● Requirement
Give each line of text in these items as a JSON list of strings, one string per line and no blank lines. Leave the pictures out of the answer.

— Begin Available data —

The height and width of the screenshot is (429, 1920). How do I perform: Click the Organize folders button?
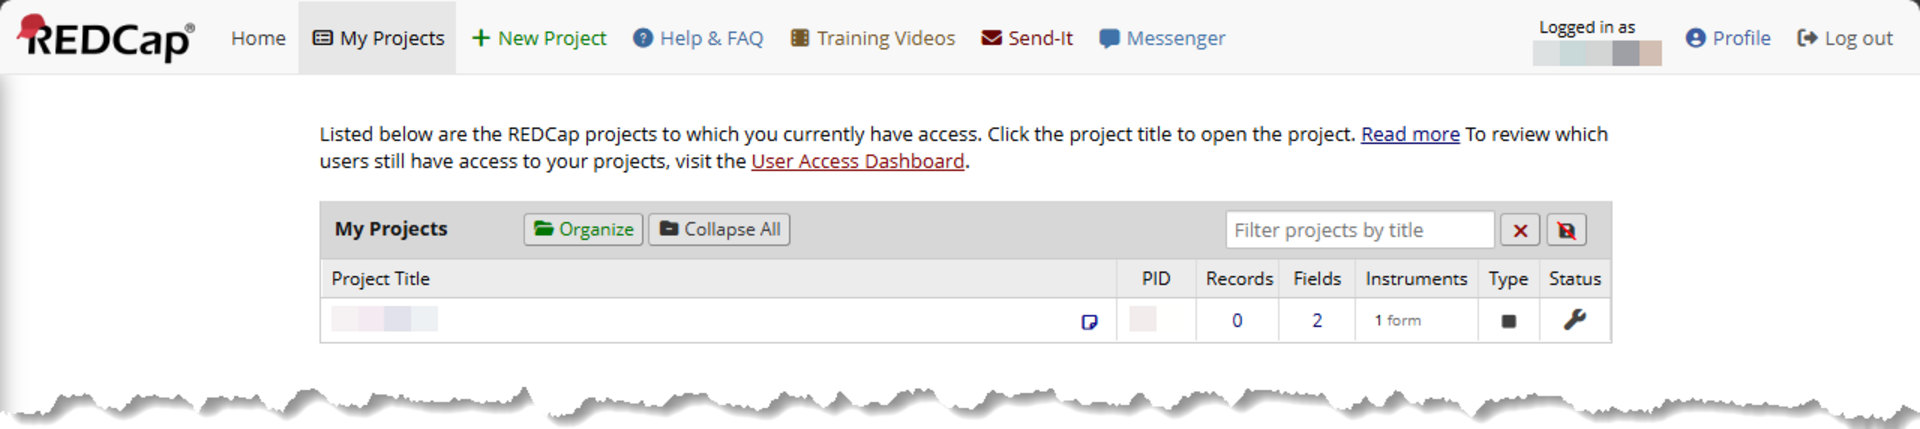pyautogui.click(x=583, y=229)
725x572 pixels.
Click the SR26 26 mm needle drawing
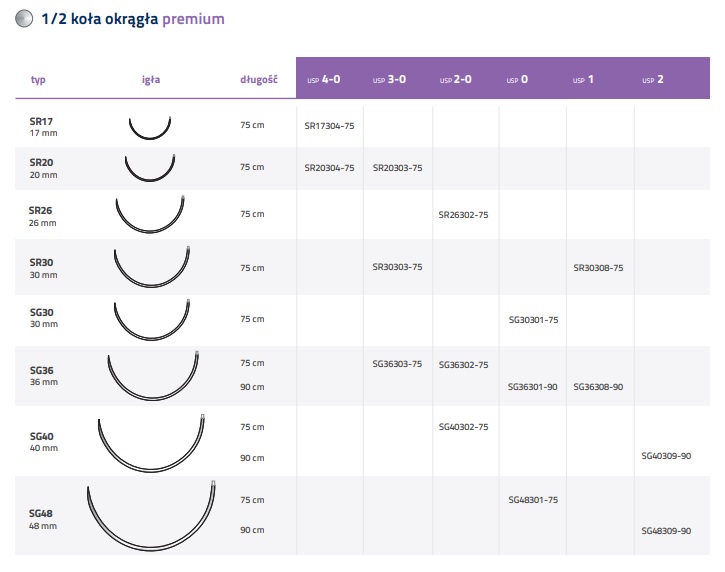tap(151, 213)

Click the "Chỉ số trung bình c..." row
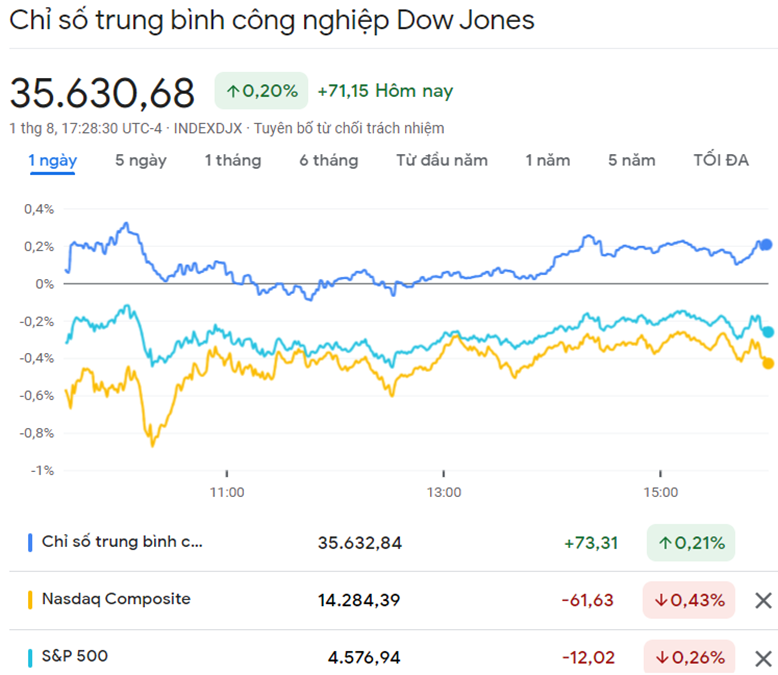point(121,542)
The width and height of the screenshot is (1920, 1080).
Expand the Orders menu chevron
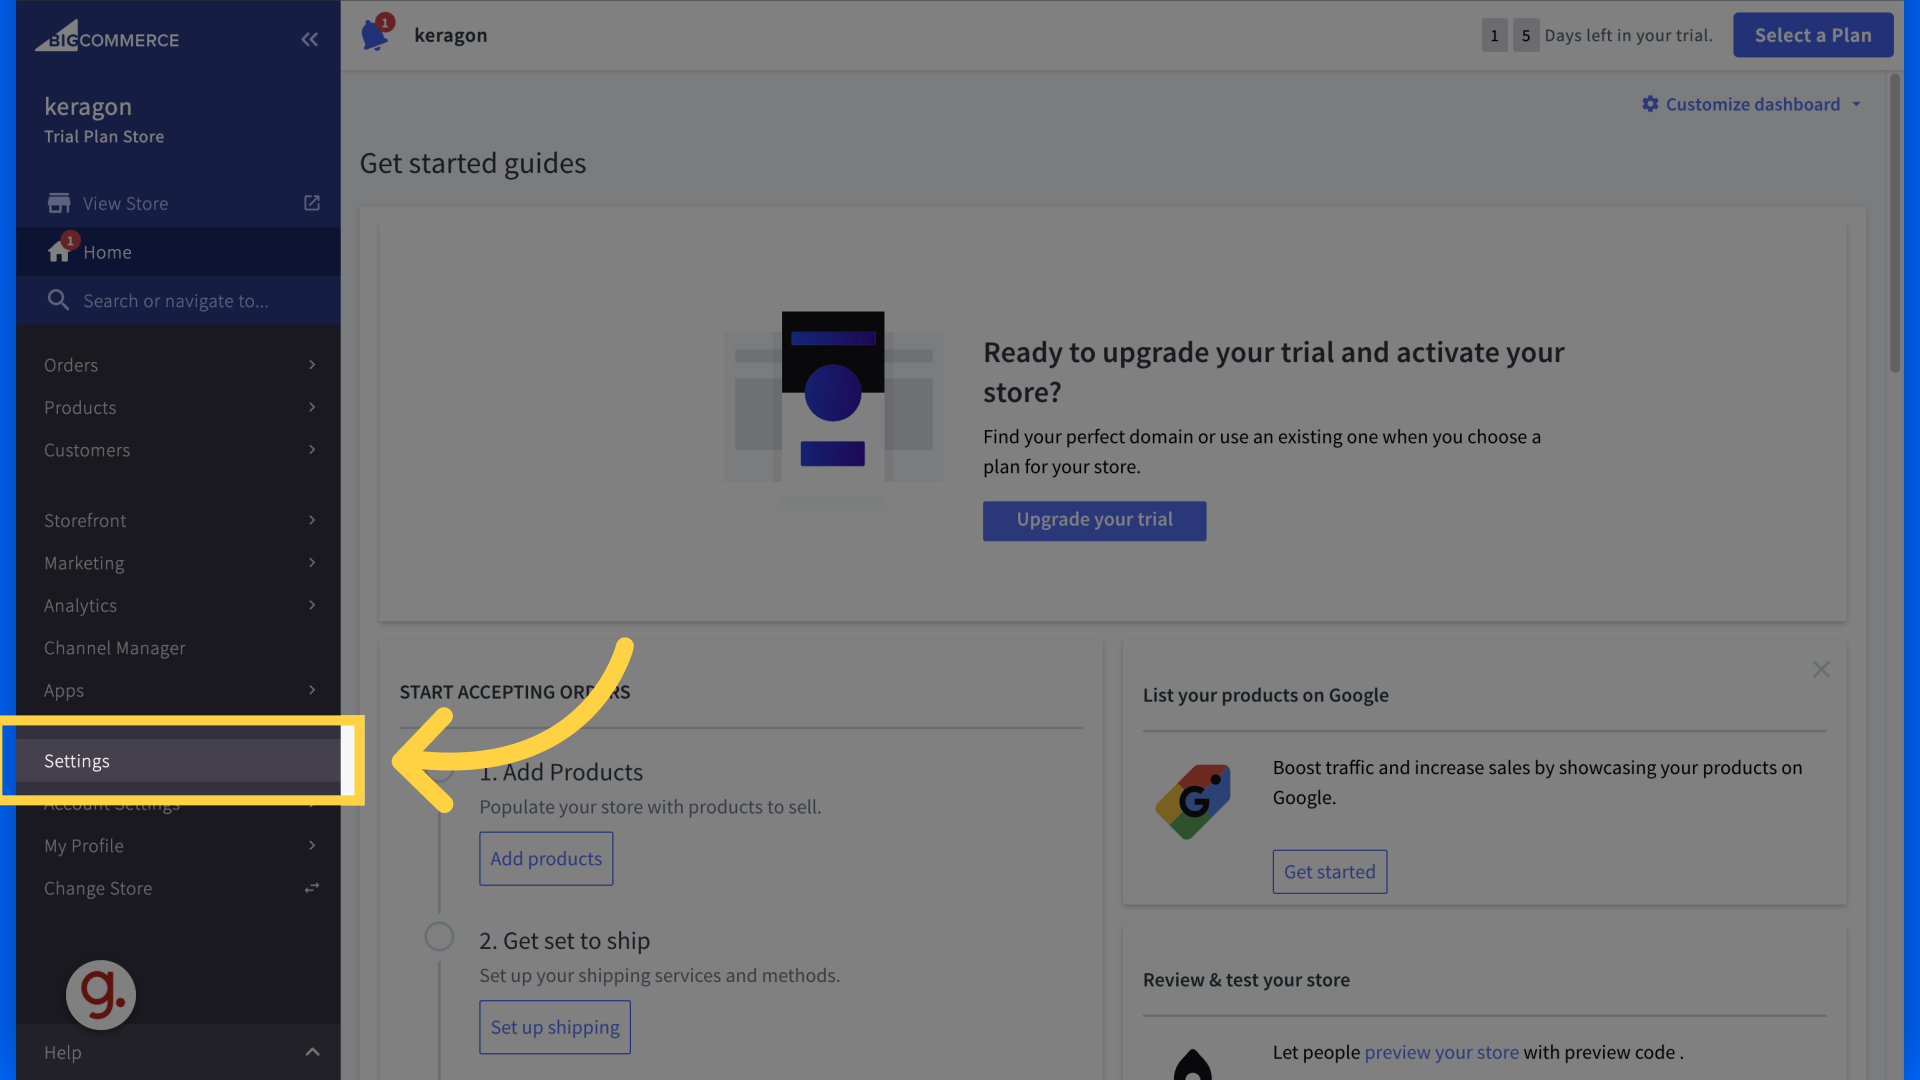312,364
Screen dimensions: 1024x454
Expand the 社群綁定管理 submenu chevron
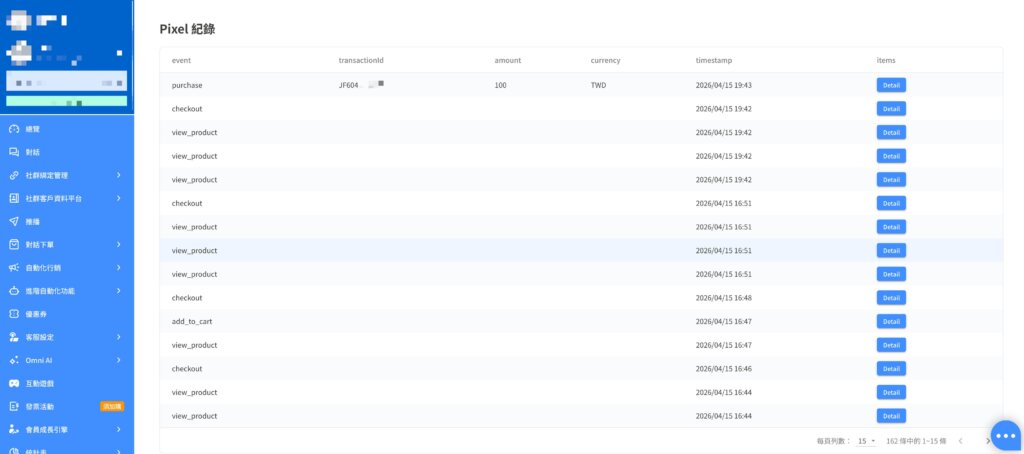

— End Available data —

● Exercise solution
[
  "The height and width of the screenshot is (429, 1920). How do I perform: Click the Organize folders button?",
  "pyautogui.click(x=583, y=229)",
  "725x572 pixels.",
  "Click the SR26 26 mm needle drawing",
  "tap(151, 213)",
  "Click the \"Chỉ số trung bình c...\" row",
  "point(121,542)",
  "The width and height of the screenshot is (1920, 1080).",
  "Expand the Orders menu chevron",
  "312,364",
  "Screen dimensions: 1024x454",
  "Expand the 社群綁定管理 submenu chevron"
]